Xiao Jiming took all this in. In no hurry to ask any questions, he simply looked at all of them one by one, until Xiao Chi’ye was sure his seat had turned into a pincushion.

Xiao Jiming said, “Why, is Er-gongzi hiding someone in his rooms?”

Xiao Chi’ye said, “How could I possibly? Da-ge, I haven’t been match-made yet, it’d be unfair for me to ruin some girl’s reputation like that.”

Xiao Jiming looked at him for a bit. Giving no sign as to whether he believed him or not, he allowed the subject to pass without further comment, and permitted Xiao Chi’ye to go on.

Xiao Chi’ye settled back into a comfortable position, then said, “I wanted to have Gu Jin look into Xianghui House.”

Zhao Hui mused, “Xianghui House sits on Donglong Avenue, where there’s all manner of folk around. It’s not an easy place to look into, even in secret. Does Er-gongzi suspect something of Xianghui?”

“There’s definitely something up with her,” Xiao Chi’ye said. “Wei Huaixing had testimony from her. Why would she want to get on my bad side for no good reason?”

Zhao Hui told Xiao Jiming, “My lord, I’ve heard them say— it’s because of unrequited love.”

Xiao Jiming turned to Xiao Chi’ye and said evenly, “Since she’s become a thing of the past, you must have a new favourite these days. But I’ve been in the capital for some days now, how come you’ve never mentioned them?”

Xiao Chi’ye said, “I just got tired of messing around, that’s all. There’s nothing more to it.”

“You could have said that without fluttering your eyelids,” Xiao Jiming said. “If you’re blinking, you’re fibbing. Who’s the girl? Both Dad and your da-sao worry about you all the time. If there’s the ghost of a possibility this time, tell da-ge what the problem is, and we’ll sort it out for you right away.”

“There’s no one,” Xiao Chi’ye was twitching in his seat. He would’ve run away if he’d dared, but he didn’t, so he could only say, “There isn’t, there really isn’t. What would I want to get married for?

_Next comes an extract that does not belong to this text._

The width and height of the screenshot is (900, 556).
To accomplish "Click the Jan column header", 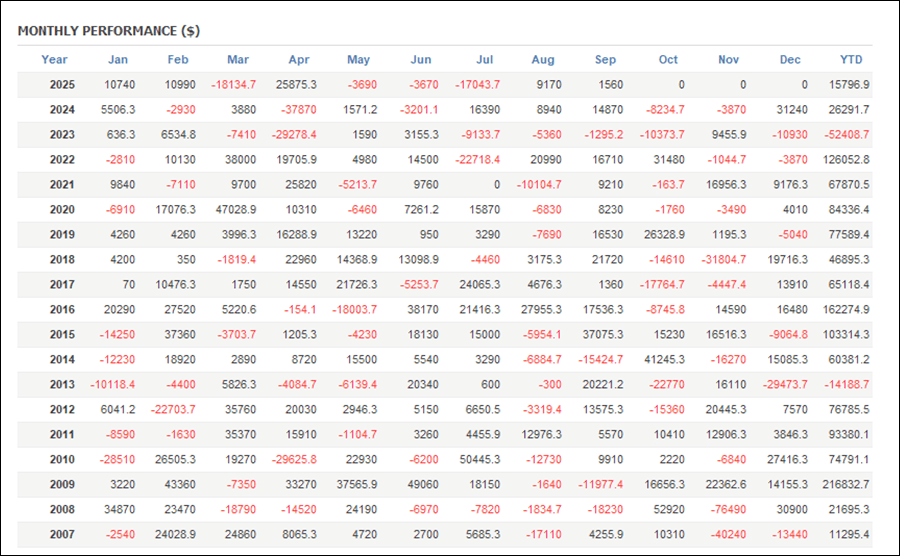I will tap(118, 60).
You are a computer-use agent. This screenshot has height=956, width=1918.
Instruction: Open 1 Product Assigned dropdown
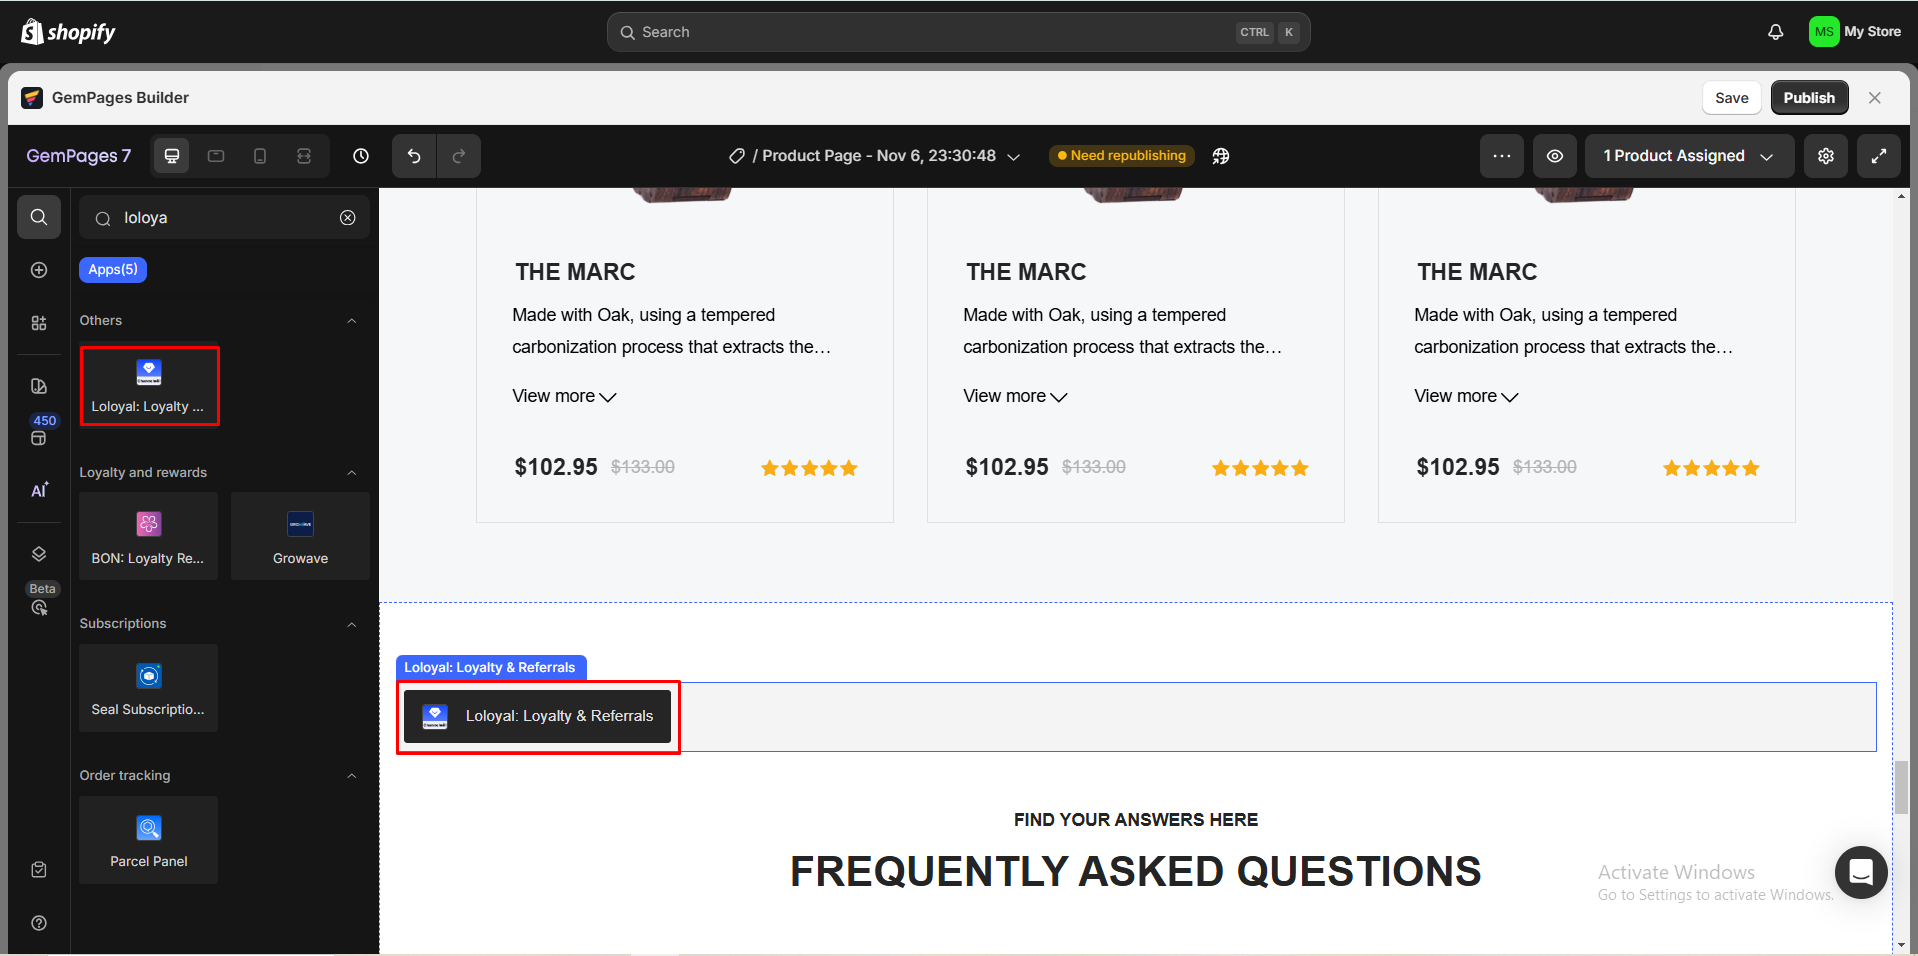click(1687, 156)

I’d just be tripping someone up.”

“When you’re married, you’ll grow up a little.” Xiao Jiming wanted to pet him on the head, but could not tarnish his reputation before their subordinates, and so only lowered his voice to say, “How long can da-ge and da-sao be around for you? There’ll have to be someone you can talk to here in Qu Capital, who’ll light the lamps for you at night. If someone’s caught your eye, no matter who it is, Dad and I will pull out all the stops for you. Even if it’s a girl from a noble family, as long as you like her, we’ll make it happen.”

Xiao Chi’ye was ready to fend him off with a joke, but at that last bit, something flashed across his mind, and he said, “Even… even if it’s someone like General Qi?”

Xiao Jiming’s expression wavered slightly, startled by the revelation that his brother went for the General’s type. He hesitated for a moment, but maintained with somewhat complex feelings, “……If she doesn’t chop you to pieces, I’d have no objections on my part.”

That night, as Xiao Chi’ye was about to go to bed, he trod on something underfoot. Bending to pick it up from the carpet, he found a pearl which had once been a button.

From the pearl, Xiao Chi’ye’s gaze slid to the space under his bed.

“Chen Yang,” Xiao Chi’ye flung his window open and yelled.

Chen Yang came up the stairs. Xiao Chi’ye looked at him for a moment, thinking, before he said, “Call into the jeweller’s on Shenwu Avenue tomorrow morning.”

Before Chen Yang could reply, Xiao Chi’ye tossed a small box at him.

“Have them made into earrings. Just a single one of each kind.” Then Xiao Chi’ye thought some more, for a good long while, and finally said, “Simple styles. Don’t make them too fancy.”

Chen Yang looked at the box. “…All of them?”

“All of them.” Xiao Chi’ye shut his window. He took a moment to himself, then opened it again.

Chen Yang hadn’t moved. He stood there with the box, and said uncertainly, “Master?”

Xiao Chi’ye said, “Write it in the ledgers!”

[1] The Spring Examinations (春闱) were one part of a series of Imperial Examinations which determined a person’s eligibility to work within the government. Candidates will already have passed regional examinations. Depending on the candidacy and time period, one to several hundred candidates will pass this exam to earn… the right to take the final exam!